[Saved data entries]
☆ ☆ ☆
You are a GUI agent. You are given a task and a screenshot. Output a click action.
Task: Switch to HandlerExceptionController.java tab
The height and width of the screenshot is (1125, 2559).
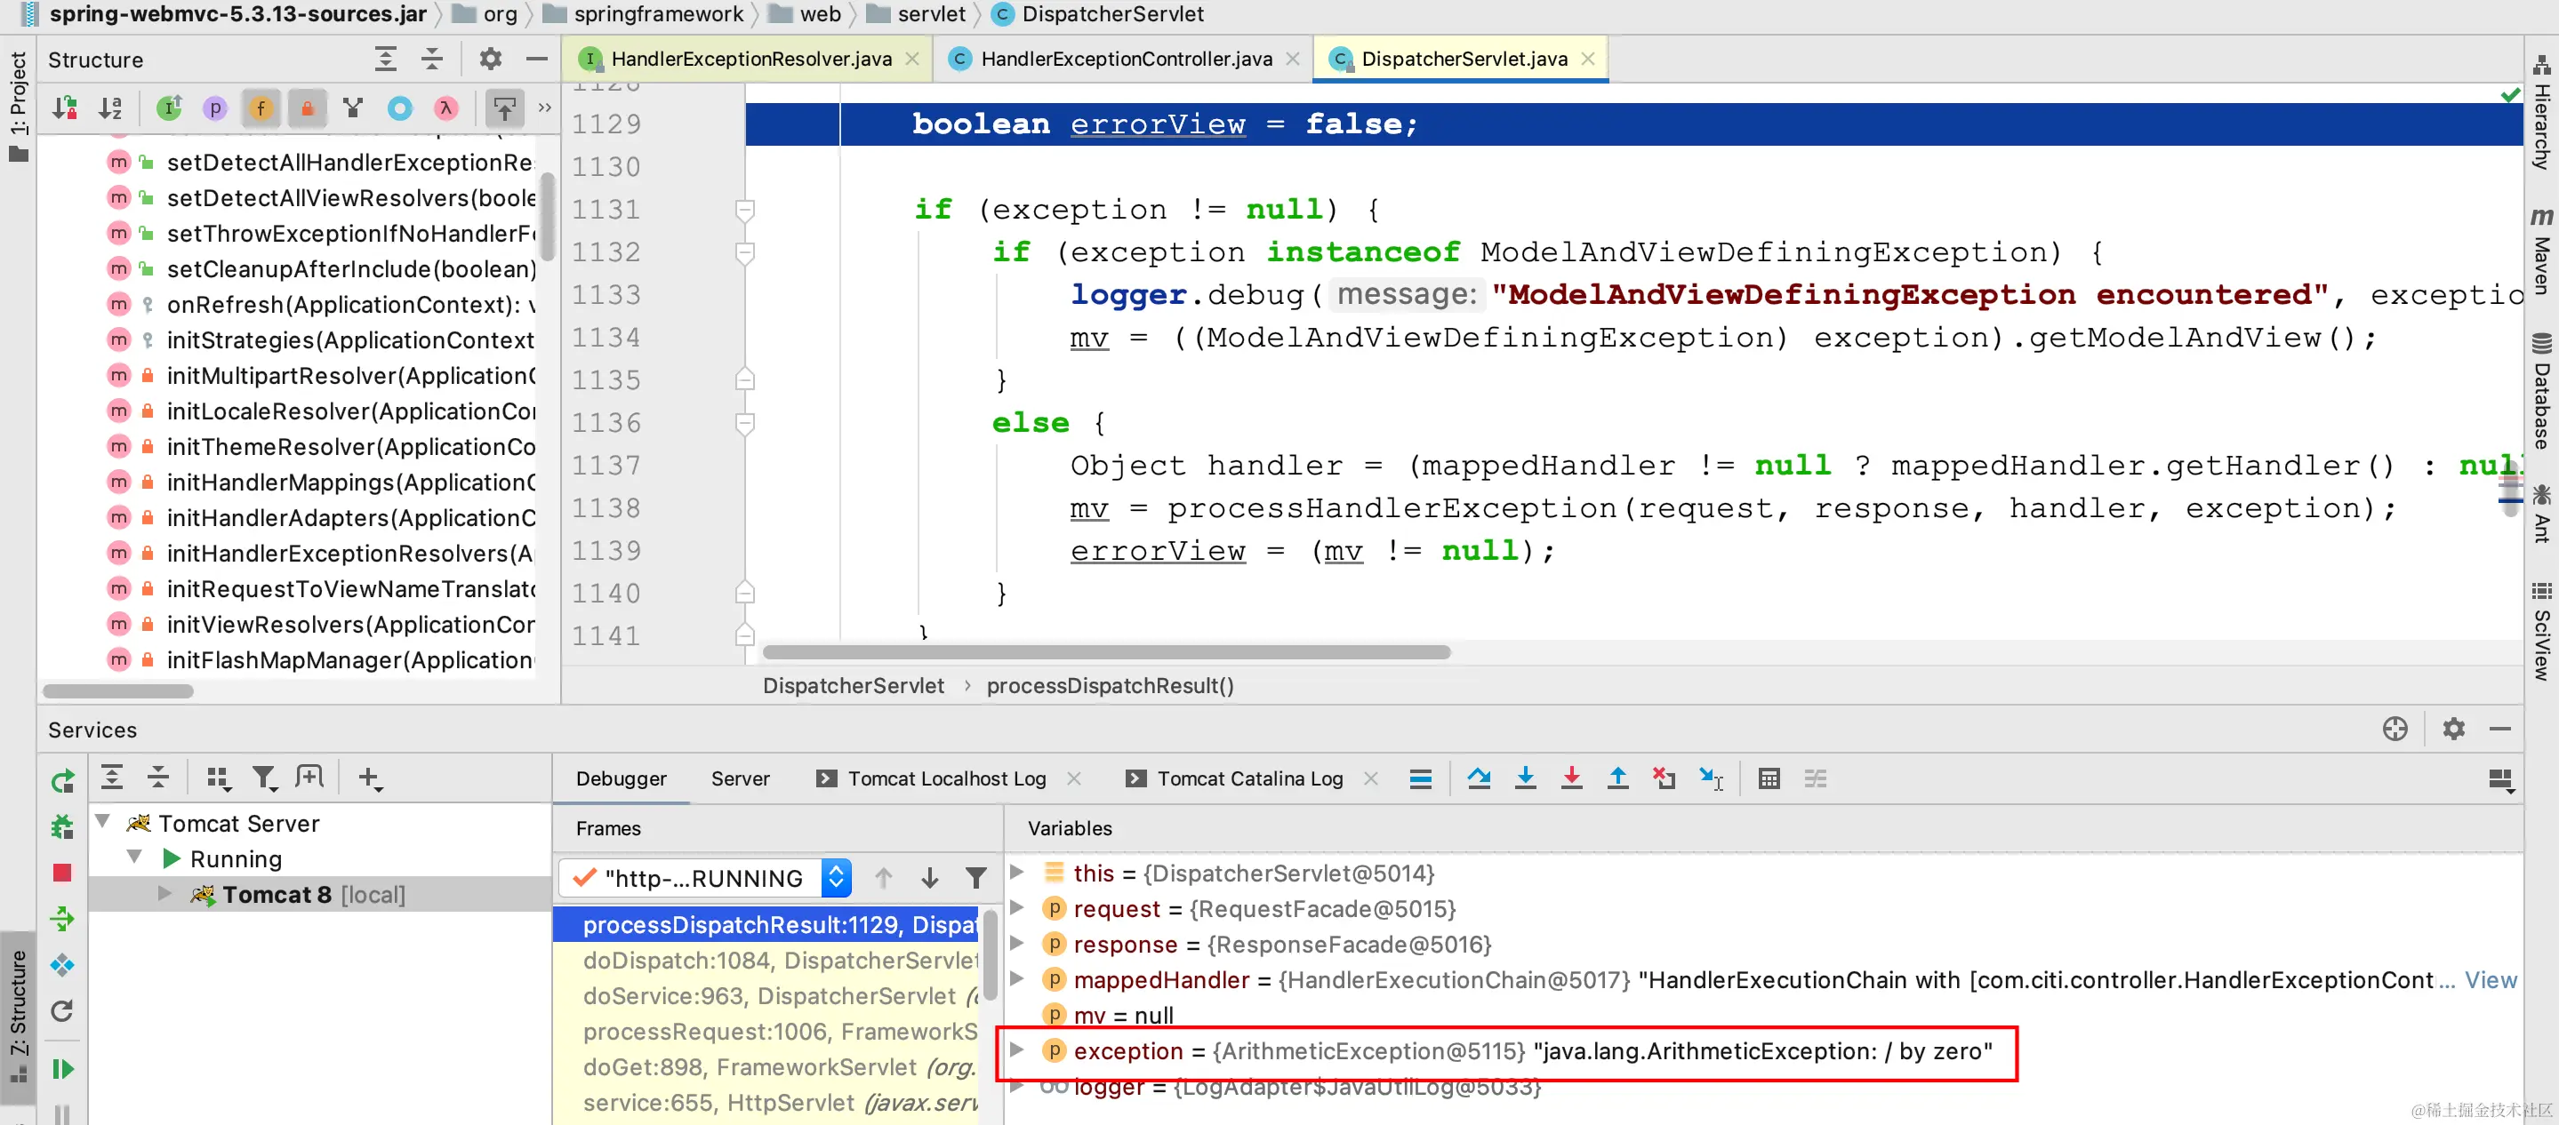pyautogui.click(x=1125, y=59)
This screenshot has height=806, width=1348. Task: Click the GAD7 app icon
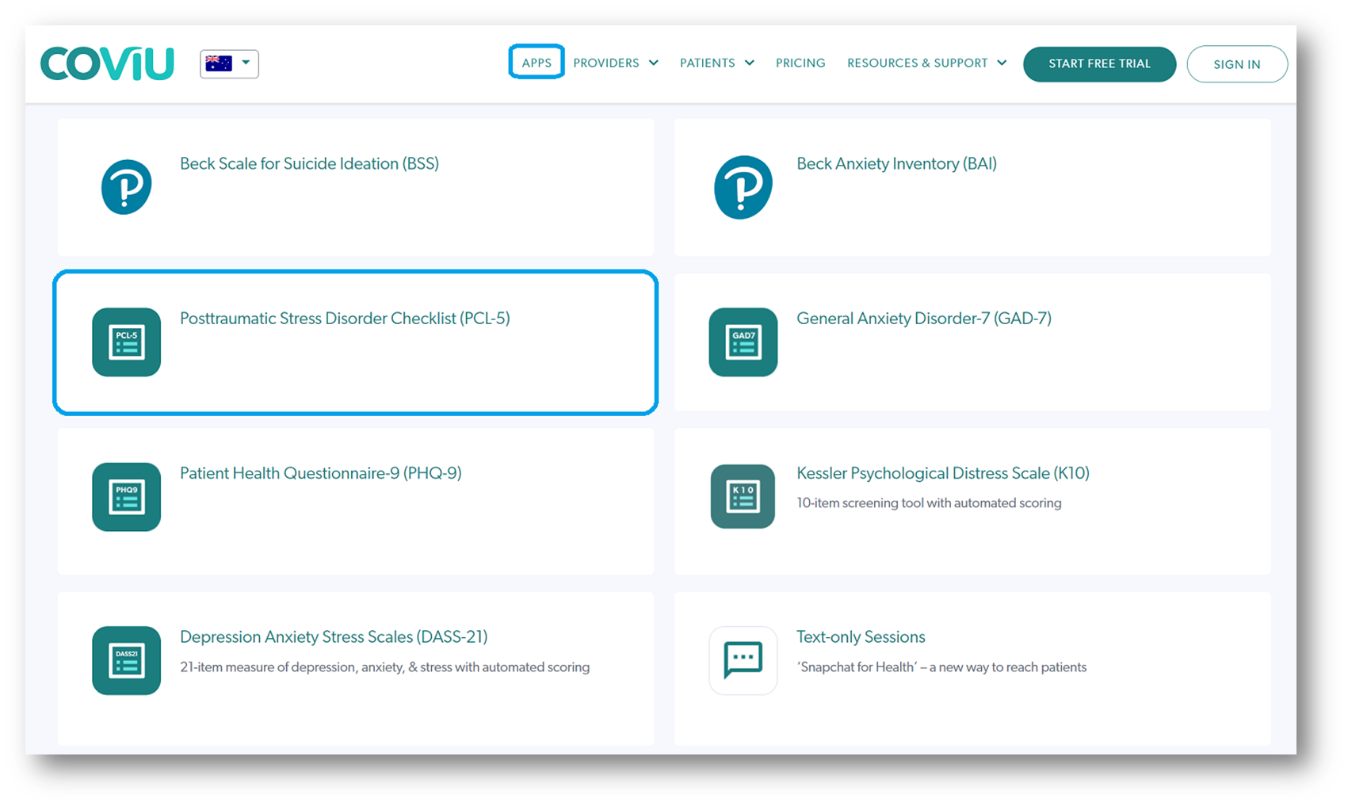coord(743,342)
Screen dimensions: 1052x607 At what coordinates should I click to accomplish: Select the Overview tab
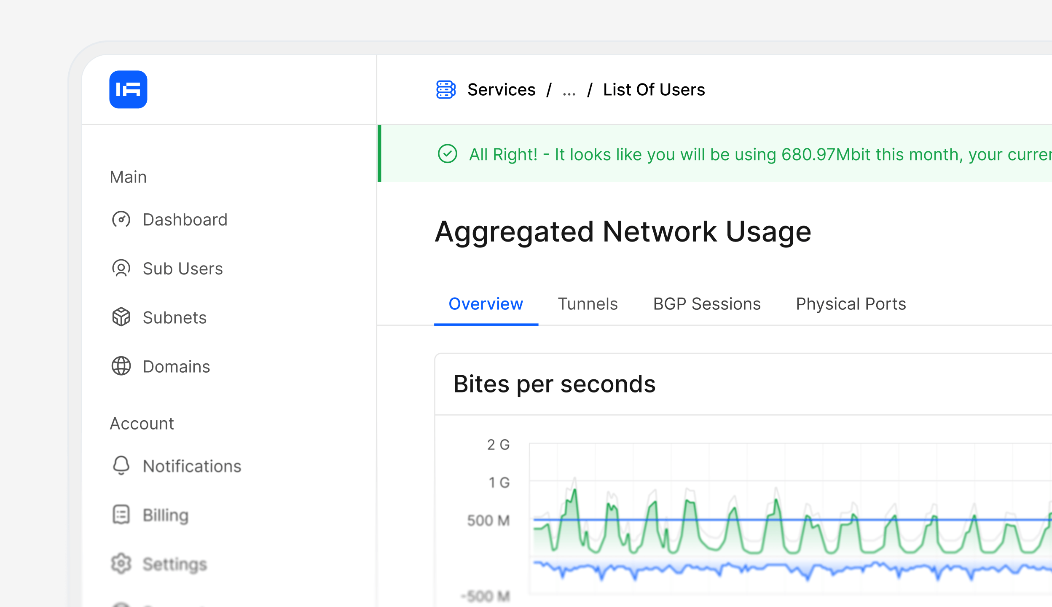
☆ ☆ ☆
== TASK OBJECTIVE ==
Pictures excluded, output exactly the line that contains "The height and" and every line after it to the end of the data above.

== EXPECTED OUTPUT ==
The height and width of the screenshot is (1125, 2559).
pyautogui.click(x=1125, y=59)
This screenshot has height=806, width=1348. Task: Click the GAD7 app icon
coord(743,342)
Screen dimensions: 1052x607 At what coordinates should I click to accomplish: Select the Overview tab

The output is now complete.